Auch beim Plattenteller des Reference Jubilee treffen wir auf einen Materialmix: Der 8,55 Kilogramm schwere Subteller besteht aus Stahl, der obere Tellerteil aus dem im Analogbereich oft anzutreffenden Spezialkunststoff POM (Polyoxymethylen). Der erhöht das Gewicht noch einmal um fünf Kilo.
Der Plattenteller läuft auf einem invertierten Lager: Eine polierte Keramikachse ragt von der Zarge aus nach oben, auf sie wird die Buchse aus gesinterter Bronze „gesetzt“. Einen Kontakt zum Lagergrund hat die Achse nicht, denn natürlich kommt hier Clearaudios sogenanntes CMB-Lager (Ceramic Magnetic Bearing) zur Einsatz – Magnetkraft lässt den schweren Teller schweben und besonders reibungsarm laufen. Dergestalt wollen die Erlanger Rumpelgeräuschen den Garaus machen, wie uns seinerzeit schon Peter Suchy in einem Interview anlässlich unseres Firmenreports verriet. Und dass eine Keramikachse verwendet wird, ist selbstverständlich auch kein Zufall. Sie ist nicht nur besonders reibungsarm, sie leitet, im Gegensatz zu einer aus Metall, das Magnetfeld des Lagers nicht nach oben, wo das Vinyl liegt. Aus dem gleichen Grund hat Clearaudio auf der Unterseite des POM-Plattentellers eine schirmende Mu-Metall-Scheibe eingelassen.
Ein 24-V-Gleichstrommotor, der sein Drehmoment über einen Flachriemen weitergibt, treibt den Teller an. Er sitzt – oder besser gesagt: hängt – linkerhand in einer eigenen Behausung auf der Zarge. Insgesamt 18 O-Gummiringe halten ihn an Ort und Stelle, entkoppelt vom restlichen Plattenspieler. Der neu entwickelte, eisenkernlose Motor soll gegenüber den bisher besten Antrieben von Clearaudio für nochmalige 50 % Noise-Reduktion sorgen.
Rechts auf der v-förmigen Zarge sieht man ein weiteres rundes „Töpfchen“: die Tonarmbasis. Sie lässt sich mit passend vorgebohrtem Deckelchen ordern, passend für den Tonarm, den man mit dem Clearaudio Reference Jubilee zu betreiben gedenkt. Natürlich ist „fremdgehen“ möglich, für einschlägige Tonarmmarken wie etwa SME, Jelco, Rega und so weiter sind entsprechende Deckel auf Lager, und Exotischeres lässt sich ebenfalls ordern.
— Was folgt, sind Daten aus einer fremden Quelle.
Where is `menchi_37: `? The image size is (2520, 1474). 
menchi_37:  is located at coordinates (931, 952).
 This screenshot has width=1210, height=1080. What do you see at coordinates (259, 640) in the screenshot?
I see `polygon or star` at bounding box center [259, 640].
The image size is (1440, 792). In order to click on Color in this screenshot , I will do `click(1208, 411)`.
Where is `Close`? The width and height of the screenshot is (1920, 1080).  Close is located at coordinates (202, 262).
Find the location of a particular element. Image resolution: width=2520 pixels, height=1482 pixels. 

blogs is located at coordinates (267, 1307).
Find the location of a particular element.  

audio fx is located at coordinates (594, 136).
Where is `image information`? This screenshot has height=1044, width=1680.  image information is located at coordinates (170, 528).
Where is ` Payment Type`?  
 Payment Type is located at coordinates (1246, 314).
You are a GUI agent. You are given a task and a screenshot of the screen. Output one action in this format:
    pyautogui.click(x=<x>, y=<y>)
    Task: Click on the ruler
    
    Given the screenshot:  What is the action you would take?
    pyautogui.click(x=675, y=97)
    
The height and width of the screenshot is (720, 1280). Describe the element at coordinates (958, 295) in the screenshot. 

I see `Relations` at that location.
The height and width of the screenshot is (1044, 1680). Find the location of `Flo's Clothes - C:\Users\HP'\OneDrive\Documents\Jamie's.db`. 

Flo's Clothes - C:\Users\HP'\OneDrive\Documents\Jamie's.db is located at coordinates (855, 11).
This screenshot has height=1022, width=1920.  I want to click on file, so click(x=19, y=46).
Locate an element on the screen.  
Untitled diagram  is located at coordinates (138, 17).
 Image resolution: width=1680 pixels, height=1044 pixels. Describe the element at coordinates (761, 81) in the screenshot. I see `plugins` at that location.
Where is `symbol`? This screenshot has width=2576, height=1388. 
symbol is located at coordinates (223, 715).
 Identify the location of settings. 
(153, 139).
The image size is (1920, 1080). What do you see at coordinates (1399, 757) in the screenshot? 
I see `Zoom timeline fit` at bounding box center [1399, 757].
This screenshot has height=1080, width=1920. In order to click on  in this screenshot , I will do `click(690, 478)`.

Für unseren Test sind wir aber markentreu geblieben. Das Laufwerk Reference Jubilee kam mit Clearaudios hochwertigstem Radialtonarm, dem „Universal“ in der 9-Zoll-Ausführung (4.850 Euro). Der ist eine feinmechanische Show für sich, inklusive Karbonarmrohr, selektierten Kugellagern für die horizontale und vertikale Achse sowie der Möglichkeit, alle für die Tonabnehmerjustage relevanten Parameter einzustellen. Besonders schön: Der Mechanismus zur Justage der Auflagekraft mittels Rändelschraube – die geht besonders einfach, genau und reproduzierbar von der Hand. Und tatsächlich liegen dem Clearaudio Universal gleich fünf (!) unterschiedlich schwere Gegengewichte bei, sodass er für alle möglichen Tonabnehmer und deren Massen gerüstet scheint. Die Verarbeitung des Tonarms ist – wie die des Laufwerks – schlicht und ergreifend perfekt.
War es das an Besonderheiten? Nein. Ein echtes Highlight des Reference Jubilee, so Clearaudio-Techniker Stefan Kmuch, sei die ausgefuchste Motorsteuerung. Tatsächlich wirkt die etwas aufwendiger als üblich. In aller Kürze: Auf der Unterseite des Stahlsubtellers befinden sich 1600 Markierungen, die von einem auf der Zarge angebrachten optischen Sensor „getrackt“ werden. Das Ist-Ergebnis dieser Drehzahlmessung wird sodann doppelt weiterverarbeitet: Die Motorsteuerung besitzt nämlich einerseits einen „digitalen Teil“, in dem ein 12-Bit-DAC für die Generierung der Referenzspannung verantwortlich ist – dieser Part der Steuerung sei bewusst „langsam“ gehalten und messe nur alle drei Sekunden. Er ist „fürs Grobe“ verantwortlich, heißt: für Änderungen vom Soll aufgrund von Temperaturdrift, dem Alter der mechanischen Teile des Plattenspielers, den Verhältnissen im Lager und so weiter.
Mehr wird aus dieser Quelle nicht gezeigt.